I woke up this morning feeling like I could take on the world….
However, somewhere along the line, as the day went along, I soon lost all my mojo, All I really wanted was to just have an early night. The problem though, was that it was just noon and nowhere near bedtime. That was how it felt sometimes… on days when I entered grieve mode.
Personally, the weekends are the hardest for me. Weekends used to be the highlight of the week for my family until a few weeks ago when Fred decided it was time to begin his exit from this planet. It was the one time all the boys used be together. I remember fond memories with all of us in the little room that was Fred’s cubicle on the hospital ward.
Fred, darling Fred… without a care in the world.
Mark? …he would attend the activity centre where he loved to play.
Karl and I? …we mostly watched movies to pass the time.
We later converged before the end of the day to take Fred on walks as soon as the nurses thought he could be taken out for the day.
I honestly would not have done anything differently about our family time. It was so ordinary, yet so special. Now since he passed, the weekends have become quieter. No stressful trips to London. No looking for what to entertain the boys with. No changing diapers. No listening to Fred’s music for the umpteenth time….No stress!
That is good right? Well, that was our normal, our routine and “our thing”. This new normal was something I had desired for so long and had given up on ever experiencing. This new normal feels strange without Fred in it.
I still feel so apprehensive about settling back into normalcy. I feel like it’s too good to be true. I know that it isn’t and I am teaching myself to relax more. I am trying to unlearn having to wake up constantly to do Fred related chores- diapers, medicines, feeds, safety… I am trying to unlearn being on alert every minute.
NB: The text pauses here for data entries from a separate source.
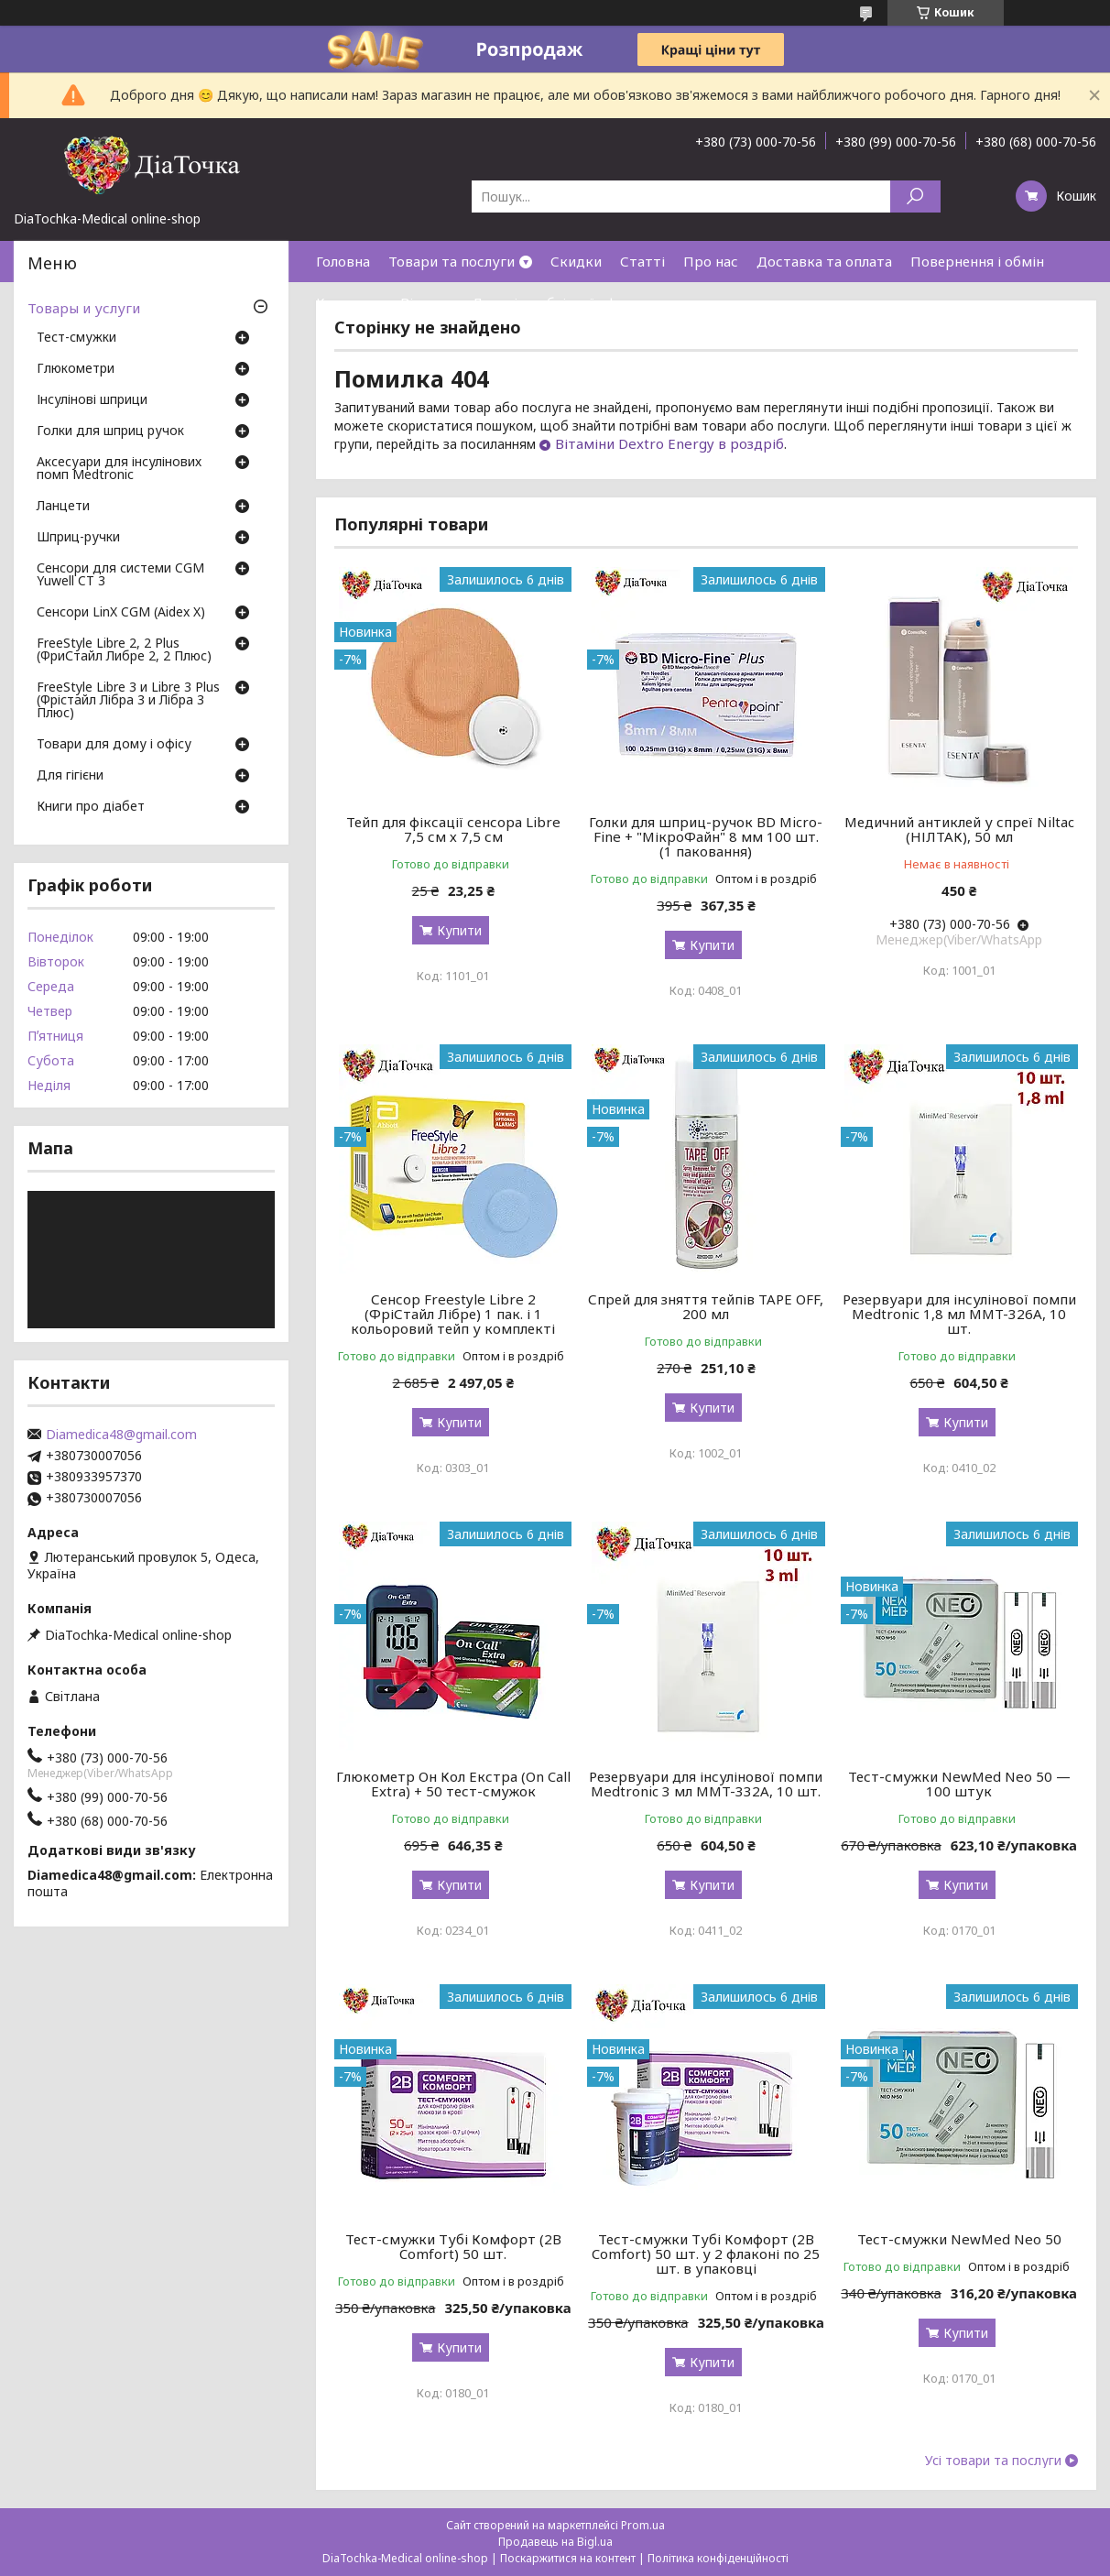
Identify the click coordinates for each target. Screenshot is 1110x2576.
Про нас (710, 261)
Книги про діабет (91, 807)
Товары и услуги (83, 308)
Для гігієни (70, 776)
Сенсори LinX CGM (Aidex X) (121, 613)
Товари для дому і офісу (114, 744)
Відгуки (426, 302)
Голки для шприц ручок (110, 431)
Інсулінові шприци (92, 400)
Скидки (576, 261)
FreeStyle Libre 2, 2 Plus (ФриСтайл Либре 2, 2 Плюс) (124, 650)
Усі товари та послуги (993, 2460)
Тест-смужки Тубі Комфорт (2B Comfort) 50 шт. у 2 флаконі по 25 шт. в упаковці (706, 2254)
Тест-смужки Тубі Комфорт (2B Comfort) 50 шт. (453, 2246)
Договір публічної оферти (560, 302)
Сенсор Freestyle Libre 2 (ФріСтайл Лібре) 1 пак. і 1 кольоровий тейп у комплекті (453, 1314)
There are so many normal things that have become strange to me now, but… I am taking baby steps trying to learn to be normal again.
Some friends have been asking me “what next?” ….
As a matter of fact, make that … everyone asking me and being on my case! I know they mean well and I probably need the nudge but it feels so wrong to treat my Fred…my pain… like a chapter in a book that should be snapped shut. Well I don’t want to. I want to linger on…fiddling with that chapter. I know I shouldn’t but it seems so disloyal to let go and simply…move on as all propose. Did he mean so little that I should move on so easily?The ripples from the blow life dealt me when she decided in her infinite wisdom to let Fred slip away are still so profound that they are still spreading through my every vein… my every heartbeat… my every step.
All I want is to savour and hold on to it for that bit longer because they are all I now have left…
I know I should be thinking about what my next move should be in this new normal. However, somewhere in my head, I think it is too soon. It just seems so unfair after all the special times we shared with our son that we would just move on so easily and so quickly. I am trying to clutch at them. Sadly as much as I would like to stay melancholy, my brain is moving on faster than I would want it to.
That too is a good thing as well right?
I have found sleep to be my trusty companion. It helps get me well rested and more refreshed to take on each day.
It is just that the weekends are so quiet….
I am going to talk to Karl about this today. I will find out if he is experiencing these emotions too. You never know. Do they not say a problem shared is halved? Perhaps we can find new ways to fill up the silence that is quickly filling up our weekends. The weather is getting warmer too, so perhaps we could even go out on our family walks again. Find new ground because I am not sure that we can possibly pick up from where we left off even if we tried.
So if you are out there, trying to cope with the devastating loss of a loved one, I want you to know that we can all get through this!